== EXERCISE TASK 1 ==
Please decide whether each statement below agrees with the passage on central bank asset purchases, answering yes or no and quoting the words from the passage that decide it.
(a) Tobin suggested that Federal Reserve purchases of longer-term securities during the Great Depression could have helped the U.S. economy recover.
(b) Friedman argued for large-scale purchases of short-term bills by the Bank of Japan.
(c) Signaling by the central bank can raise household and business confidence.
== EXERCISE TASK 2 ==
Write the next part of the passage on central bank asset purchases, picking up after its final sentence.

== EXCERPTED TEXT ==
Imperfect substitutability of assets implies that changes in the supplies of various assets available to private investors may affect the prices and yields of those assets. Thus, Federal Reserve purchases of mortgage-backed securities (MBS), for example, should raise the prices and lower the yields of those securities; moreover, as investors rebalance their portfolios by replacing the MBS sold to the Federal Reserve with other assets, the prices of the assets they buy should rise and their yields decline as well. Declining yields and rising asset prices *ease overall financial conditions* and stimulate economic activity through channels similar to those for conventional monetary policy. Following this logic, Tobin suggested that purchases of longer-term securities by the Federal Reserve during the Great Depression could have helped the U.S. economy recover despite the fact that short-term rates were close to zero, and Friedman argued for large-scale purchases of long-term bonds by the Bank of Japan to help overcome Japan's deflationary trap. 

Large-scale asset purchases can influence financial conditions and the broader economy through other channels as well. For instance, they can signal that the central bank intends to pursue a persistently more accommodative policy stance than previously thought, thereby lowering investors' expectations for the future path of the federal funds rate and putting additional downward pressure on long-term interest rates, particularly in real terms. Such signaling can also increase household and business confidence by helping to diminish concerns about "tail" risks such as deflation. During stressful periods, asset purchases may also improve the functioning of financial markets, thereby *easing credit conditions* in some sectors.

== RAW DATA ==
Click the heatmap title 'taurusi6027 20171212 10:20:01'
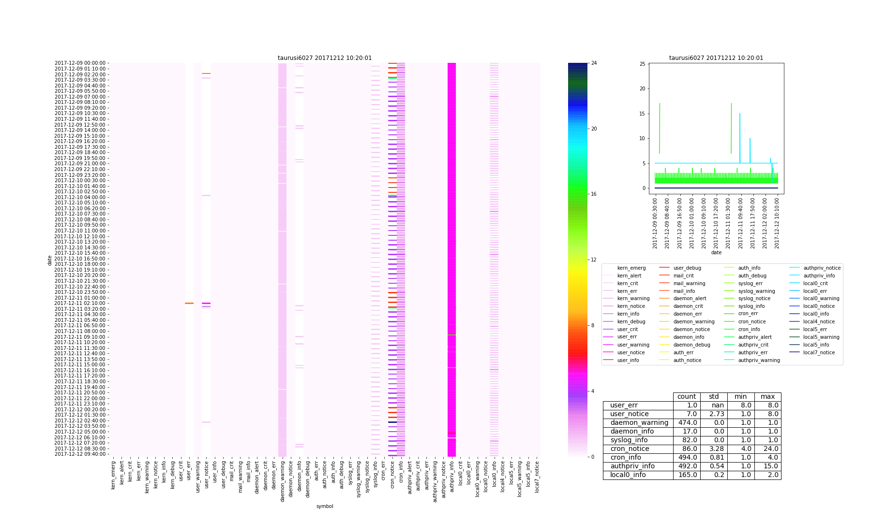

== EXPECTED ANSWER 1 ==
(a) Yes: "Tobin suggested that purchases of longer-term securities by the Federal Reserve during the Great Depression could have helped the U.S. economy recover"
(b) No: "Friedman argued for large-scale purchases of long-term bonds by the Bank of Japan"
(c) Yes: "Such signaling can also increase household and business confidence"

== EXPECTED ANSWER 2 ==
With the space for further cuts in the target for the federal funds rate increasingly limited, in late 2008 the Federal Reserve initiated a series of large-scale asset purchases (LSAPs). In November, the FOMC announced a program to purchase a total of $600 billion in agency MBS and agency debt. In March 2009, the FOMC expanded this purchase program substantially, announcing that it would purchase up to $1.25 trillion of agency MBS, up to $200 billion of agency debt, and up to $300 billion of longer-term Treasury debt. These purchases were completed, with minor adjustments, in early 2010. In November 2010, the FOMC announced that it would further expand the Federal Reserve's security holdings by purchasing an additional $600 billion of longer-term Treasury securities over a period ending in mid-2011. 

About a year ago, the FOMC introduced a variation on its earlier purchase programs, known as the maturity extension program (MEP), under which the Federal Reserve would purchase $400 billion of long-term Treasury securities and sell an equivalent amount of shorter-term Treasury securities over the period ending in June 2012. The FOMC subsequently extended the MEP through the end of this year. By reducing the average maturity of the securities held by the public, the MEP puts additional downward pressure on longer-term interest rates and further *eases overall financial conditions*.

How effective are balance sheet policies? After nearly four years of experience with large-scale asset purchases, a substantial body of empirical work on their effects has emerged. Generally, this research finds that the Federal Reserve's large-scale purchases have significantly lowered long-term Treasury yields. For example, studies have found that the $1.7 trillion in purchases of Treasury and agency securities under the first LSAP program reduced the yield on 10-year Treasury securities by between 40 and 110 basis points. The $600 billion in Treasury purchases under the second LSAP program has been credited with lowering 10-year yields by an additional 15 to 45 basis points. Three studies considering the cumulative influence of all the Federal Reserve's asset purchases, including those made under the MEP, found total effects between 80 and 120 basis points on the 10-year Treasury yield. These effects are economically meaningful.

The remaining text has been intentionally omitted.